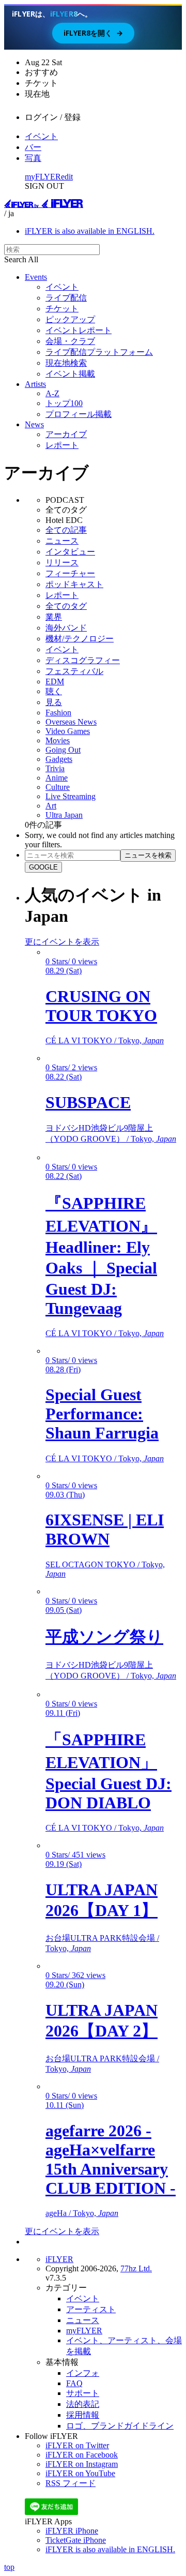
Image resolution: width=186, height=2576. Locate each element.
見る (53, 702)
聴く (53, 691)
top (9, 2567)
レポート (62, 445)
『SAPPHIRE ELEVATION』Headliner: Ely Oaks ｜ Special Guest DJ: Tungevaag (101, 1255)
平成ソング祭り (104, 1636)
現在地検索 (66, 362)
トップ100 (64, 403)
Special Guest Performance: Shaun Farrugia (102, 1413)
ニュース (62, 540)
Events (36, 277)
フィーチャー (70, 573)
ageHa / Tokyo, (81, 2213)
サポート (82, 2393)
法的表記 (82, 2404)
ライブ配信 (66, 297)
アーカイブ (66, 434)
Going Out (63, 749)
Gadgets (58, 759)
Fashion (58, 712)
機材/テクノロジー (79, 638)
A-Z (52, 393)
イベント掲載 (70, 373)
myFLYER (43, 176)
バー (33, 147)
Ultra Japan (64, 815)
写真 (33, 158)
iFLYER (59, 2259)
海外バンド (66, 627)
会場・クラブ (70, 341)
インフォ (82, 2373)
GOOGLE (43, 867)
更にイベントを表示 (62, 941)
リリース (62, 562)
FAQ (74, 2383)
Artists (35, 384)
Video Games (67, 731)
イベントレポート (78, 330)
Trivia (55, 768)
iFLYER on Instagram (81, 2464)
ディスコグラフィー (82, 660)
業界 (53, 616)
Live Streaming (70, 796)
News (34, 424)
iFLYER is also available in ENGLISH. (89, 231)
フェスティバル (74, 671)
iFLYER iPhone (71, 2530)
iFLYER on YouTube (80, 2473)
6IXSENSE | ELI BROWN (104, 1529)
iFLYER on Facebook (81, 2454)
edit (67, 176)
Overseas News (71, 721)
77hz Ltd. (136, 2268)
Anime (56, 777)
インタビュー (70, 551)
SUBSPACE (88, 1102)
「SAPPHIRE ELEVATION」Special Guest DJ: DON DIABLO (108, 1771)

* * *

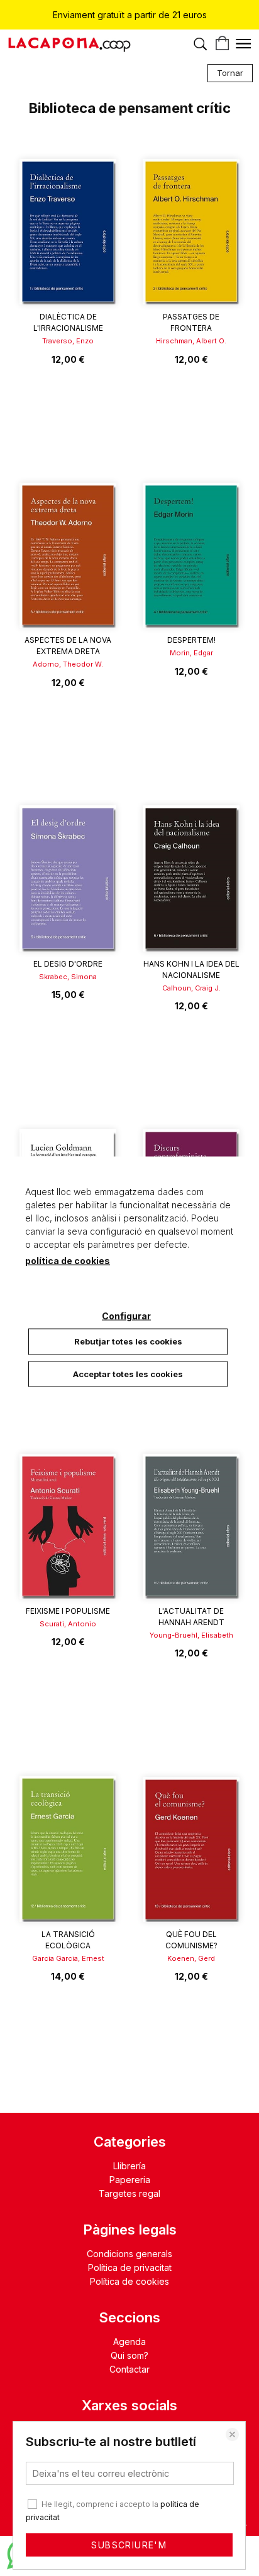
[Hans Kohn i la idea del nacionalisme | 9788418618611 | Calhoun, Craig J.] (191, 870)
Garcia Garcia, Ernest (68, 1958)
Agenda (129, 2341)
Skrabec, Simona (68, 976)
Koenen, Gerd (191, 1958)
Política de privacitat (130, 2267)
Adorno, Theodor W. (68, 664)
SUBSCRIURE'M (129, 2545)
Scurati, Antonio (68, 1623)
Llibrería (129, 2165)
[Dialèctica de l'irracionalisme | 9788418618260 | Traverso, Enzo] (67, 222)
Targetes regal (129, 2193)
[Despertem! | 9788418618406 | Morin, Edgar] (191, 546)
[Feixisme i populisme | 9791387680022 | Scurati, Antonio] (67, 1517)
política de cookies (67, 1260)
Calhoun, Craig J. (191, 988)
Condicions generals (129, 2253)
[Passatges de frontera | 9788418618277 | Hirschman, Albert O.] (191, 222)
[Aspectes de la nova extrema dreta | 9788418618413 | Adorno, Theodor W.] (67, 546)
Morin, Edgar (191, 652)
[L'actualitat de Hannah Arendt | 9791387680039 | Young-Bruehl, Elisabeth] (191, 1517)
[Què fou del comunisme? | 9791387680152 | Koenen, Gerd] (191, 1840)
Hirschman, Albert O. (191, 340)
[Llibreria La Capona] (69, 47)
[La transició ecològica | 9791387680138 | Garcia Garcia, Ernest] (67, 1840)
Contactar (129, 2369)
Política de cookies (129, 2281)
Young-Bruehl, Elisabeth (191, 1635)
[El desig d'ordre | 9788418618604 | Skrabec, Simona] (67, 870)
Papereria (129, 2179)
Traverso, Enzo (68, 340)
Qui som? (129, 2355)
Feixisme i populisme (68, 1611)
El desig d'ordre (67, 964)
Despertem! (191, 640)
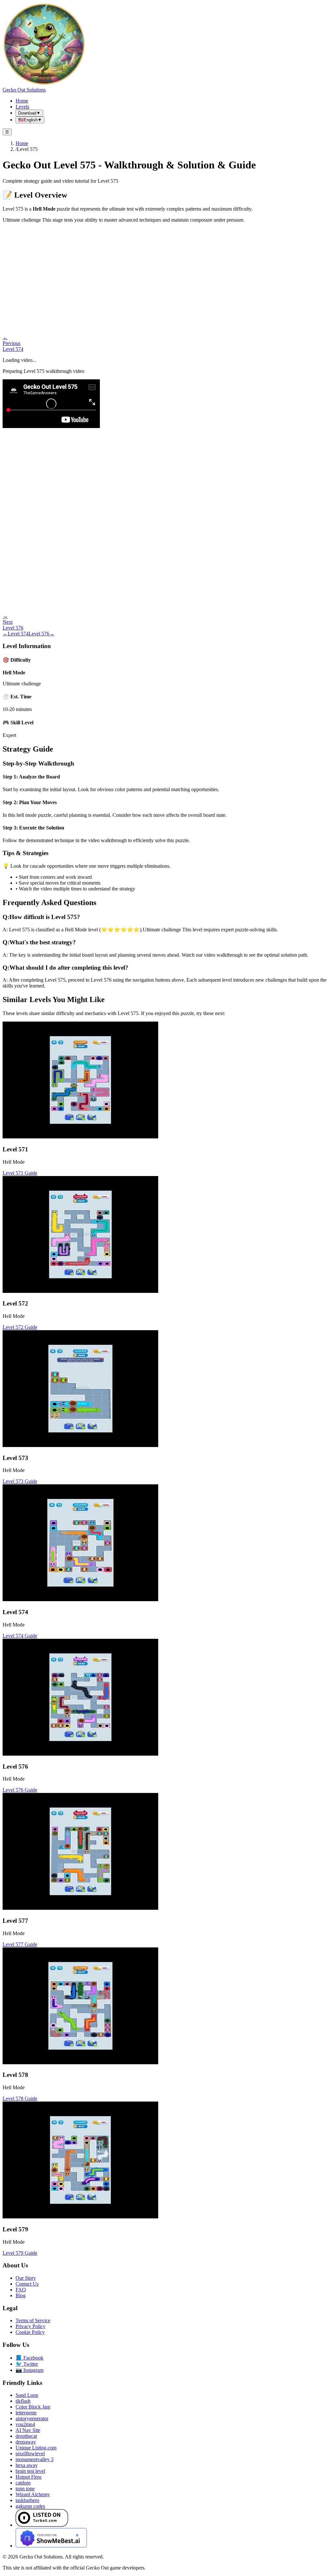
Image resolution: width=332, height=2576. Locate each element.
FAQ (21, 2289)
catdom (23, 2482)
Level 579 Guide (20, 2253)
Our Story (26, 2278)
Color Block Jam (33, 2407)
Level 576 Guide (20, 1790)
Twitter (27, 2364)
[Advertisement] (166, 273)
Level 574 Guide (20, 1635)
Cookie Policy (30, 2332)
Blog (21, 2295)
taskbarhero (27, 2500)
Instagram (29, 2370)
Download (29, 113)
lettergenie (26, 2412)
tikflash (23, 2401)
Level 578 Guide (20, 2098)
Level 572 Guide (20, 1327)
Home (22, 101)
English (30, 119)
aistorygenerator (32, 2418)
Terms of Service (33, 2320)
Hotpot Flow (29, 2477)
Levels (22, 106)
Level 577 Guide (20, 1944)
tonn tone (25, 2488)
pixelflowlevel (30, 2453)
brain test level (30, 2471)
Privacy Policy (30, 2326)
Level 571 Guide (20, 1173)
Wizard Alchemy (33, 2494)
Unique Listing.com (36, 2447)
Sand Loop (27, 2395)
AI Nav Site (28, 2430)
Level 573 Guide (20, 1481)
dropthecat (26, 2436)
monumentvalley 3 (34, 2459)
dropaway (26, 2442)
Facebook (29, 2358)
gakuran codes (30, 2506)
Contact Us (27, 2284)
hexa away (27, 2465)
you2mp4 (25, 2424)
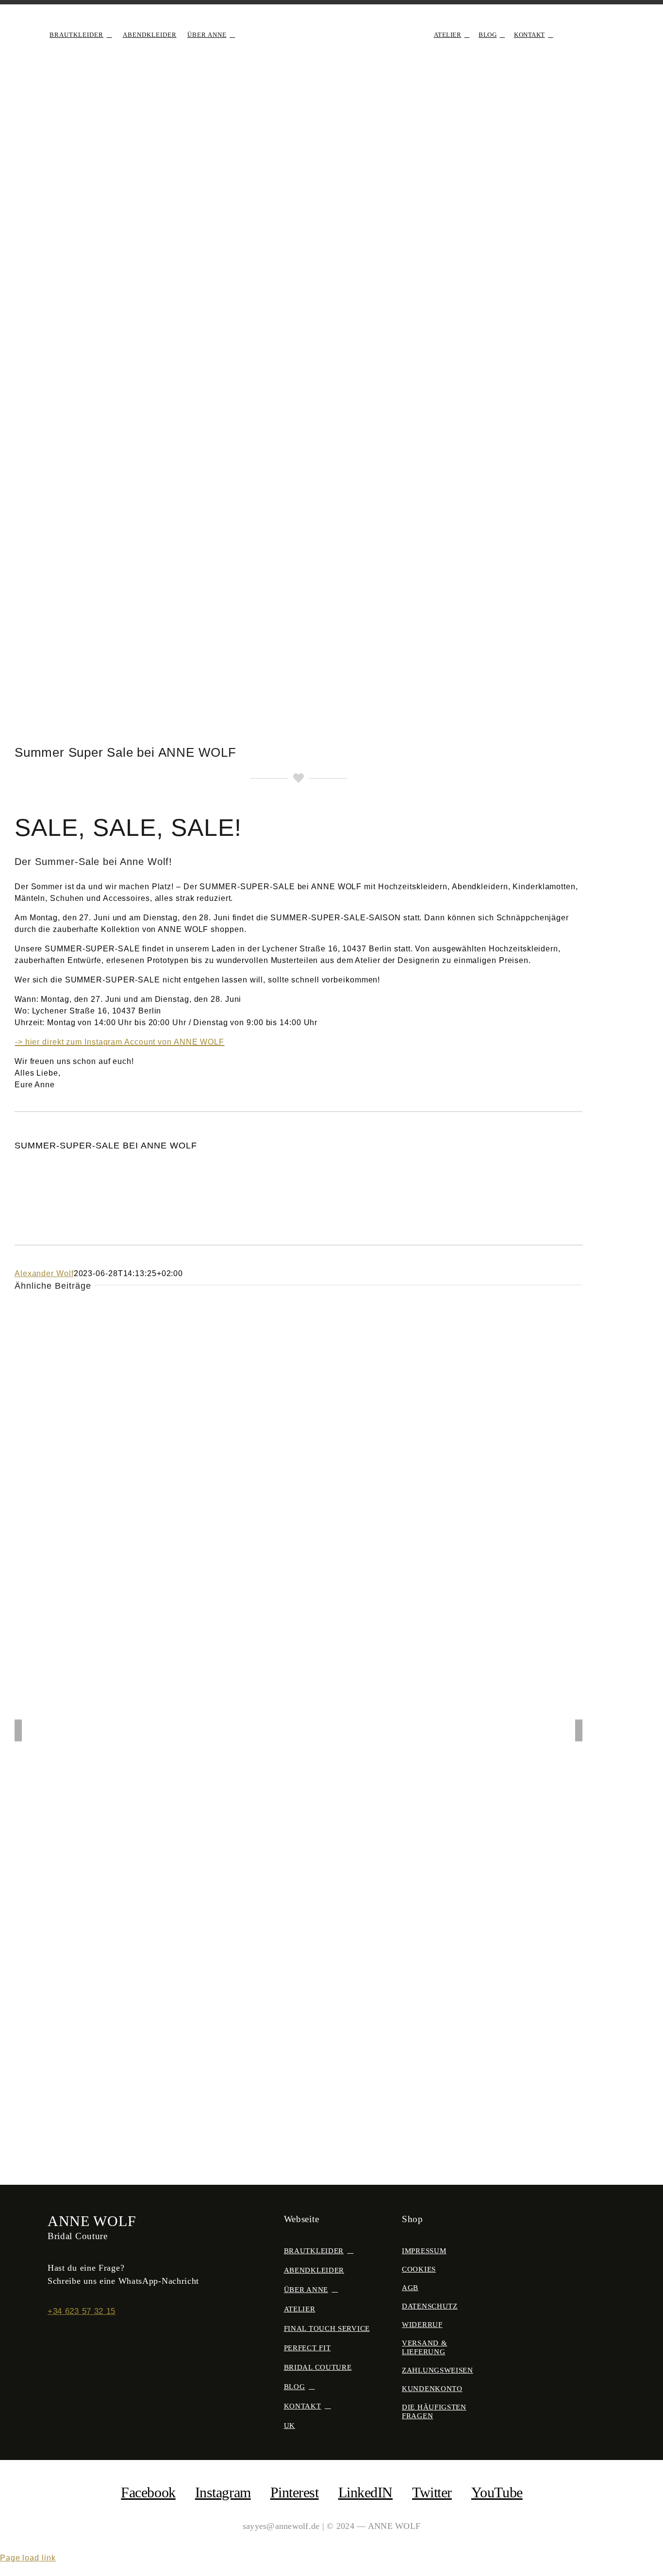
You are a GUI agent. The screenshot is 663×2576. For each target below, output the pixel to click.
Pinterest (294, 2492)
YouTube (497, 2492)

▸ Work task: Word for word, write out the lines above running from the one with "política de cookies (67, 1260)" up to and including the one with "catdom (23, 2482)". Drop any picture.

▸ Output:
política de cookies (67, 1260)
Calhoun, Craig J. (191, 988)
Condicions generals (129, 2253)
[Passatges de frontera | 9788418618277 | Hirschman, Albert O.] (191, 222)
[Aspectes de la nova extrema dreta | 9788418618413 | Adorno, Theodor W.] (67, 546)
Morin, Edgar (191, 652)
[L'actualitat de Hannah Arendt | 9791387680039 | Young-Bruehl, Elisabeth] (191, 1517)
[Què fou del comunisme? | 9791387680152 | Koenen, Gerd] (191, 1840)
Hirschman, Albert O. (191, 340)
[Llibreria La Capona] (69, 47)
[La transició ecològica | 9791387680138 | Garcia Garcia, Ernest] (67, 1840)
Contactar (129, 2369)
Política de cookies (129, 2281)
Young-Bruehl, Elisabeth (191, 1635)
[El desig d'ordre | 9788418618604 | Skrabec, Simona] (67, 870)
Papereria (129, 2179)
Traverso, Enzo (68, 340)
Qui som? (129, 2355)
Feixisme i populisme (68, 1611)
El desig d'ordre (67, 964)
Despertem! (191, 640)
Image resolution: width=332, height=2576. Locate each element.
FAQ (21, 2289)
catdom (23, 2482)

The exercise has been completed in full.